[Tutor] modular programming help

Kirby Urner urnerk@qwest.net
Fri, 08 Feb 2002 11:17:27 -0800


>
>The way your teacher is using the word "module" is different from the way
>that we're using the word "module".  It'll be a little confusing at first,
>but try to treat them as separate concepts.

Good advice from Danny, as usual.

A big problem in programming is "name collisions", where the
same word could point to different things, hence ambiguity.

The way Python, and other languages, resolve this issue
is to define a "namespace" and, in Python, a module defines
a namespace.  So if you have a function named spam() in
moduleA.py, and a function names spam() in moduleB.py,
you can resolve the ambiguity by going:

    import moduleA, moduleB

    moduleA.spam(1,2)
    moduleB.spam("Takes different arguments",can="open")

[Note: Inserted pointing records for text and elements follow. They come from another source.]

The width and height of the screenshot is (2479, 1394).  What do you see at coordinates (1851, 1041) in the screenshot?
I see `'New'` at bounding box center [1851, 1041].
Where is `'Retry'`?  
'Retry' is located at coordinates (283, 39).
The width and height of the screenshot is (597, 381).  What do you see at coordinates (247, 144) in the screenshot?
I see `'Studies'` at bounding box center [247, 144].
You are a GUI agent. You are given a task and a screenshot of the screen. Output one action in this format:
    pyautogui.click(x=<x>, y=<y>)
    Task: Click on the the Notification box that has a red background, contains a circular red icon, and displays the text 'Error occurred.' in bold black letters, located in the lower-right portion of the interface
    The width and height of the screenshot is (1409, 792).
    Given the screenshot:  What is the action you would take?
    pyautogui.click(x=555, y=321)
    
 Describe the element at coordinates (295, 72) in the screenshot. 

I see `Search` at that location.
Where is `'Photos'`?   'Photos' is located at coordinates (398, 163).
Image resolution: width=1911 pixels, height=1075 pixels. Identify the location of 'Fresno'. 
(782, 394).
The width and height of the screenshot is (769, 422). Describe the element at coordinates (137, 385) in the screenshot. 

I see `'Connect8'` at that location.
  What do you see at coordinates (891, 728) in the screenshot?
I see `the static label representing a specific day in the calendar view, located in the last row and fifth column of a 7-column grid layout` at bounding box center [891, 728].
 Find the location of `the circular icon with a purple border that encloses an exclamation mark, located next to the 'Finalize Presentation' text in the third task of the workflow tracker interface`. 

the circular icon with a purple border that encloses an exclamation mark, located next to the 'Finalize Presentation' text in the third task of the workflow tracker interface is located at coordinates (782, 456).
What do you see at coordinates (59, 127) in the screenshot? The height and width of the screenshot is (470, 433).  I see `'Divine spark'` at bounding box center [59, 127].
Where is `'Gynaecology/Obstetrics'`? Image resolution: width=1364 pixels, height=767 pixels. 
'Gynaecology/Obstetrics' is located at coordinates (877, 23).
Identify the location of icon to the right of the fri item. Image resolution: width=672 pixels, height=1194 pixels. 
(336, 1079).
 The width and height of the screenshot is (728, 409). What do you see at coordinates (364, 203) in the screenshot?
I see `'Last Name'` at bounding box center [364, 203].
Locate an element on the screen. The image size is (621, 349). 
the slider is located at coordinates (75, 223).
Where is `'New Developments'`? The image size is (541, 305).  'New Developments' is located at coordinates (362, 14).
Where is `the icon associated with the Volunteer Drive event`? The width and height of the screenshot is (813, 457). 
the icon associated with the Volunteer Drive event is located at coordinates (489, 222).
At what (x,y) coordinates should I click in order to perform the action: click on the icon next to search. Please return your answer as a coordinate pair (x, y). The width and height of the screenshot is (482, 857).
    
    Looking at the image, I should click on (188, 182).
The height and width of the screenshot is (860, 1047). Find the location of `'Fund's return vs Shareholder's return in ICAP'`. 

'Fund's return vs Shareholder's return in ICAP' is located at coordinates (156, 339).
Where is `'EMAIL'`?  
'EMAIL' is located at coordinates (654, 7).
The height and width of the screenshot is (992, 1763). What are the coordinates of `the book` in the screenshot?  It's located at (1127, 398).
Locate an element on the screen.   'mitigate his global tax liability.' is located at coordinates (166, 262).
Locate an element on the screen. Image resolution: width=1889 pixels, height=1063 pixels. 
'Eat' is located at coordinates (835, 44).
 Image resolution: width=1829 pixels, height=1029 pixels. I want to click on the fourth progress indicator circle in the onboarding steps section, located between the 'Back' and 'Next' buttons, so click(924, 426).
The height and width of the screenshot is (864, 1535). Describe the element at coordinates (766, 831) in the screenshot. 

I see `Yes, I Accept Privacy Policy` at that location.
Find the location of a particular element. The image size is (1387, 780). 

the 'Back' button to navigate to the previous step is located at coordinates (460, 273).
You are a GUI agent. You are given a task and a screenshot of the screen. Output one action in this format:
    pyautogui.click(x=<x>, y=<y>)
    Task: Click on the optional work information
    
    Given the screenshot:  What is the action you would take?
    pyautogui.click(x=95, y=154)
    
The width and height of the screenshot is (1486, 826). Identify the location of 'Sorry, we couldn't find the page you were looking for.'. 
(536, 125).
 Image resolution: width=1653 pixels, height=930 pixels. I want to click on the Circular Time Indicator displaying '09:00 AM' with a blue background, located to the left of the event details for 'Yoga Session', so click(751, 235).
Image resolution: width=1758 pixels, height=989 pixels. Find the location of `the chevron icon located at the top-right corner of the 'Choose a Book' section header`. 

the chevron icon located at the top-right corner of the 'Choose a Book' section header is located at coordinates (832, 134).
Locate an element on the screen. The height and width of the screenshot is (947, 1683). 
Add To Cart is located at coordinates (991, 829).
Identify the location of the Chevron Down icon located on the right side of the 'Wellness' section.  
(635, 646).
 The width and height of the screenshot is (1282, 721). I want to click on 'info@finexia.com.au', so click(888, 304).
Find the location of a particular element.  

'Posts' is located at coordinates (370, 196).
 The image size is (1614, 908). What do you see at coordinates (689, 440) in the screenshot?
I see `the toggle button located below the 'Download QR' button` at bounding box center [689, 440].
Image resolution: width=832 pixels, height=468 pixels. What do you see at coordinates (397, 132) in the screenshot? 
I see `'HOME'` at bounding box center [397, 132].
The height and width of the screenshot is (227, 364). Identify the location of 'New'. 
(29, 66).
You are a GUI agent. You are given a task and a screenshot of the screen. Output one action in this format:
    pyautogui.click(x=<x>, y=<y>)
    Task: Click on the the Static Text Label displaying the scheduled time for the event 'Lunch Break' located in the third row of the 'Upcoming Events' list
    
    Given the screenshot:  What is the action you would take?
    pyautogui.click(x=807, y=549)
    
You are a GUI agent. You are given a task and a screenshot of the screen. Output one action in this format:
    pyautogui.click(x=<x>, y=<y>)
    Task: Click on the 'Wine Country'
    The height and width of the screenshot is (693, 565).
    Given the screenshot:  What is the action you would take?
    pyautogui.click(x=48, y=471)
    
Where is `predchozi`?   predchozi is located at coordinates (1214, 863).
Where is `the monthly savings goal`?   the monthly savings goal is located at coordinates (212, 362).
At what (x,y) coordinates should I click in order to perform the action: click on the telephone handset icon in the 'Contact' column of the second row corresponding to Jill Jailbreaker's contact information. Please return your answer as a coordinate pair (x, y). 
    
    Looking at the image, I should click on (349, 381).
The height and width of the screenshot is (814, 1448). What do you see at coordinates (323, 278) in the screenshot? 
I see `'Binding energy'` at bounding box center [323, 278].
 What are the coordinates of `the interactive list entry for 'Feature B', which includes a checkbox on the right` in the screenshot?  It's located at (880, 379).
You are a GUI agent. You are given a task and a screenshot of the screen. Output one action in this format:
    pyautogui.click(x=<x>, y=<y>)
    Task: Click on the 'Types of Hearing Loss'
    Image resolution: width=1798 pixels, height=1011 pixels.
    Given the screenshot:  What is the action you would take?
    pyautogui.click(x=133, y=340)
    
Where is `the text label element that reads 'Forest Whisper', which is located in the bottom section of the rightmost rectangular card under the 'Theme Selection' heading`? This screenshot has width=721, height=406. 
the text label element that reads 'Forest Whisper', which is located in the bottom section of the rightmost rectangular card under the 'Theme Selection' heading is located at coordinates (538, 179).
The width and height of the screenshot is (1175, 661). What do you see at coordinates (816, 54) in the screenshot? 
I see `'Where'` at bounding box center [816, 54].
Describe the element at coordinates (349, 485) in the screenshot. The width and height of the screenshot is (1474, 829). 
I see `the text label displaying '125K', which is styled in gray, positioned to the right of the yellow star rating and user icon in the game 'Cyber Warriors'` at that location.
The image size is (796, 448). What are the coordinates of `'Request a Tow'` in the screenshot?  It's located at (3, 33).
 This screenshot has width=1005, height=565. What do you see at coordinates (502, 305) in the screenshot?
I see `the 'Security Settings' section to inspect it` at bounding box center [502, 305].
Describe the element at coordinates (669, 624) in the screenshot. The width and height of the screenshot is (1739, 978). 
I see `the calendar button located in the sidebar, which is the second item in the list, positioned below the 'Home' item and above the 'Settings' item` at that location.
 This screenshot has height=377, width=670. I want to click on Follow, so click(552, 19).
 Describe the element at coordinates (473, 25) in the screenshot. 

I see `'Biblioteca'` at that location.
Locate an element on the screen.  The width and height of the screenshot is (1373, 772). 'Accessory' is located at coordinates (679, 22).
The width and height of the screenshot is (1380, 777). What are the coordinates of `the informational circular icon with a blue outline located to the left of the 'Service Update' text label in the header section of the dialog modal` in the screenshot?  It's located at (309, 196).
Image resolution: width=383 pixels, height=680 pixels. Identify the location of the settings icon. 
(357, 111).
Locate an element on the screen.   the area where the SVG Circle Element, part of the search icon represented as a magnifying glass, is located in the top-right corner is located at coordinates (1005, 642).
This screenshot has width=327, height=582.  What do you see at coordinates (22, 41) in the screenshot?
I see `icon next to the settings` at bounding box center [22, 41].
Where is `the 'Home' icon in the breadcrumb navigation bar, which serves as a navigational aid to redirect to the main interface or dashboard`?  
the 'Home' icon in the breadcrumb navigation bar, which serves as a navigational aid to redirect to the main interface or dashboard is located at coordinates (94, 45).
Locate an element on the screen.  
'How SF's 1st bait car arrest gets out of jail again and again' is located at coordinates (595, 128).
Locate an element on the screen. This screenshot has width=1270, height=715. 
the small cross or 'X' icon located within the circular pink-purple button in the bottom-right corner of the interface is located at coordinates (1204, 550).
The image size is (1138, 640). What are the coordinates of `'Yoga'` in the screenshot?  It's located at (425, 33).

Or you can rename the function upon importing:

    from moduleA import spam as redspam  # sounds gross
    from moduleB import spam as bluespam # ditto

    redspam(1,2)
    bluespam("characters",can="closed")

Now, this namespace problem happens in REAL LIFE [tm], so
you can think of your teacher using the word "module" in
a namespace defined by teacher.py, inside of which namespace,
the word module is roughly equivalent to function, or
subprocedure (BASIC is big on subprocedures -- a term
you won't hear much in Python circles).

So, mentally, when your teacher says "module", you can
think "myteacher.module" and when a Python programmer says
module, you can thing "pythonprogrammer.module" -- and in
that way, you resolve the ambiguity.

Note:  the solution is similar to the file-pathname solution
in a file system.  You can have the same file name all over
the place, but a *fully qualified* file name needs to be
unique, i.e. spam.py may occur in several directories, but
there can be only one root/usrs/myspace/stuff/python/spam.py

Expanding to the internet as a whole, you can prefix the
domain name and so on, by reversing the URL:

    com.mydomain.mybox.usrs.myspace.stuff.python.spam.py

thereby becomes unique in the entire namespace of the
internet -- the convention used by Java programmers to
link to remote .class files and such.

It's all about how to have freedoms to use whatever names
inhouse (locally), but without sacrificing precise,
unambiguous references globally.


>Vocabulary often depends on context, even when we deal with
>programming languages.  Don't worry too much; you'll be able
>to flip between them in time.

Exactly.  And making these kinds of flips is what
compsci.languages.python.modules are all about.